'''

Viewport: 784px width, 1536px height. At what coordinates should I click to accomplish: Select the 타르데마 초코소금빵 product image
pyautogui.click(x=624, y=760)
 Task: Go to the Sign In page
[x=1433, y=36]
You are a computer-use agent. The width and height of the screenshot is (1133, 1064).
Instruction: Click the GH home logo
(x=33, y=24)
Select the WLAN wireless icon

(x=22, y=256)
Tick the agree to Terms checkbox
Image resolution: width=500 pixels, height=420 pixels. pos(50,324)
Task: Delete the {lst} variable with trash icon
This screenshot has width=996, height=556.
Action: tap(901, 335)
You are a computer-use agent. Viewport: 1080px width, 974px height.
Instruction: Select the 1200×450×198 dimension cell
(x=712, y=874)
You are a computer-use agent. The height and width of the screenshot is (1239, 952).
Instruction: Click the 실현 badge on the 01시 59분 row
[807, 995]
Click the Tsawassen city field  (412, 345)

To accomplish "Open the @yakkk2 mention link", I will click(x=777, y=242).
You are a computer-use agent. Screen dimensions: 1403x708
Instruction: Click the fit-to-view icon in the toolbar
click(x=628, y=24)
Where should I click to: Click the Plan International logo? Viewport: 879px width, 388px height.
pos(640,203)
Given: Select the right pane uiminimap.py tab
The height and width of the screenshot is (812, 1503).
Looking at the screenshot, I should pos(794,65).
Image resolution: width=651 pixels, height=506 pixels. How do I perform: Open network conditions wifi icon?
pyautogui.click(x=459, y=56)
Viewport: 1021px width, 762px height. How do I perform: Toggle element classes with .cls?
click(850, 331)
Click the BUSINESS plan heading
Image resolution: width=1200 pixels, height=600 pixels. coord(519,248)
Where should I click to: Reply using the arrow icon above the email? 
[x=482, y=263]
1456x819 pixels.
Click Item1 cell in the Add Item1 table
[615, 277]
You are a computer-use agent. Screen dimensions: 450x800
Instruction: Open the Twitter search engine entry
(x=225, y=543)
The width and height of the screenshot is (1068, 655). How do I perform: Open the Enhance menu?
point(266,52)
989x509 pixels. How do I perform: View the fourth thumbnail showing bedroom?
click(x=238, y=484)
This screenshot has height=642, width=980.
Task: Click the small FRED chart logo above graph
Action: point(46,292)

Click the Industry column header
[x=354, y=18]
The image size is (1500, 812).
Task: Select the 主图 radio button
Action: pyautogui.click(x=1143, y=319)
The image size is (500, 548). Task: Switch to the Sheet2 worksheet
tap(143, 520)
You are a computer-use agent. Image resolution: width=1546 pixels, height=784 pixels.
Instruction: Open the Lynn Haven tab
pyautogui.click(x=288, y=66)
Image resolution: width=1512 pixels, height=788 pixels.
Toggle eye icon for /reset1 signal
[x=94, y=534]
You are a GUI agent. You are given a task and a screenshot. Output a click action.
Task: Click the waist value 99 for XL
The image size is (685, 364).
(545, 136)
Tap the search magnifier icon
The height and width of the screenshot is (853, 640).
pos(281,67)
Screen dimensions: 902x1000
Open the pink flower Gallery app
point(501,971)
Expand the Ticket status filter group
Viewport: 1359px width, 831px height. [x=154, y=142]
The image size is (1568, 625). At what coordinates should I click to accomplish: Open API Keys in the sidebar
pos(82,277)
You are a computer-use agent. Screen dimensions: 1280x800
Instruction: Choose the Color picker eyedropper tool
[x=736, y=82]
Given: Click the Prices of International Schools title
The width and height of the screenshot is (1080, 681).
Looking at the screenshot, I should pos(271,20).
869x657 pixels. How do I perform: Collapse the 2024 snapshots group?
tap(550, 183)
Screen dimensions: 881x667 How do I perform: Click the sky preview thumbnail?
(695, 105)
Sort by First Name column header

'''

Repeat the data in full. Alter nothing.

• Reply to the exercise:
Viewport: 784px width, 1536px height. At what coordinates should I click to accomplish: Select the 타르데마 초코소금빵 product image
pyautogui.click(x=624, y=760)
 Task: Go to the Sign In page
[x=1433, y=36]
You are a computer-use agent. The width and height of the screenshot is (1133, 1064).
Instruction: Click the GH home logo
(x=33, y=24)
Select the WLAN wireless icon

(x=22, y=256)
Tick the agree to Terms checkbox
Image resolution: width=500 pixels, height=420 pixels. pos(50,324)
Task: Delete the {lst} variable with trash icon
This screenshot has width=996, height=556.
Action: tap(901, 335)
You are a computer-use agent. Viewport: 1080px width, 974px height.
Instruction: Select the 1200×450×198 dimension cell
(x=712, y=874)
You are a computer-use agent. The height and width of the screenshot is (1239, 952).
Instruction: Click the 실현 badge on the 01시 59분 row
[807, 995]
Click the Tsawassen city field  (412, 345)

To accomplish "Open the @yakkk2 mention link", I will click(x=777, y=242).
You are a computer-use agent. Screen dimensions: 1403x708
Instruction: Click the fit-to-view icon in the toolbar
click(x=628, y=24)
Where should I click to: Click the Plan International logo? Viewport: 879px width, 388px height.
pos(640,203)
Given: Select the right pane uiminimap.py tab
The height and width of the screenshot is (812, 1503).
Looking at the screenshot, I should pos(794,65).
Image resolution: width=651 pixels, height=506 pixels. How do I perform: Open network conditions wifi icon?
pyautogui.click(x=459, y=56)
Viewport: 1021px width, 762px height. How do I perform: Toggle element classes with .cls?
click(850, 331)
Click the BUSINESS plan heading
Image resolution: width=1200 pixels, height=600 pixels. coord(519,248)
Where should I click to: Reply using the arrow icon above the email? 
[x=482, y=263]
1456x819 pixels.
Click Item1 cell in the Add Item1 table
[615, 277]
You are a computer-use agent. Screen dimensions: 450x800
Instruction: Open the Twitter search engine entry
(x=225, y=543)
The width and height of the screenshot is (1068, 655). How do I perform: Open the Enhance menu?
point(266,52)
989x509 pixels. How do I perform: View the fourth thumbnail showing bedroom?
click(x=238, y=484)
This screenshot has height=642, width=980.
Task: Click the small FRED chart logo above graph
Action: point(46,292)

Click the Industry column header
[x=354, y=18]
The image size is (1500, 812).
Task: Select the 主图 radio button
Action: pyautogui.click(x=1143, y=319)
The image size is (500, 548). Task: Switch to the Sheet2 worksheet
tap(143, 520)
You are a computer-use agent. Image resolution: width=1546 pixels, height=784 pixels.
Instruction: Open the Lynn Haven tab
pyautogui.click(x=288, y=66)
Image resolution: width=1512 pixels, height=788 pixels.
Toggle eye icon for /reset1 signal
[x=94, y=534]
You are a GUI agent. You are given a task and a screenshot. Output a click action.
Task: Click the waist value 99 for XL
The image size is (685, 364).
(545, 136)
Tap the search magnifier icon
The height and width of the screenshot is (853, 640).
pos(281,67)
Screen dimensions: 902x1000
Open the pink flower Gallery app
point(501,971)
Expand the Ticket status filter group
Viewport: 1359px width, 831px height. [x=154, y=142]
The image size is (1568, 625). At what coordinates should I click to accomplish: Open API Keys in the sidebar
pos(82,277)
You are a computer-use agent. Screen dimensions: 1280x800
Instruction: Choose the Color picker eyedropper tool
[x=736, y=82]
Given: Click the Prices of International Schools title
The width and height of the screenshot is (1080, 681).
Looking at the screenshot, I should pos(271,20).
869x657 pixels. How do I perform: Collapse the 2024 snapshots group?
tap(550, 183)
Screen dimensions: 881x667 How do I perform: Click the sky preview thumbnail?
(695, 105)
Sort by First Name column header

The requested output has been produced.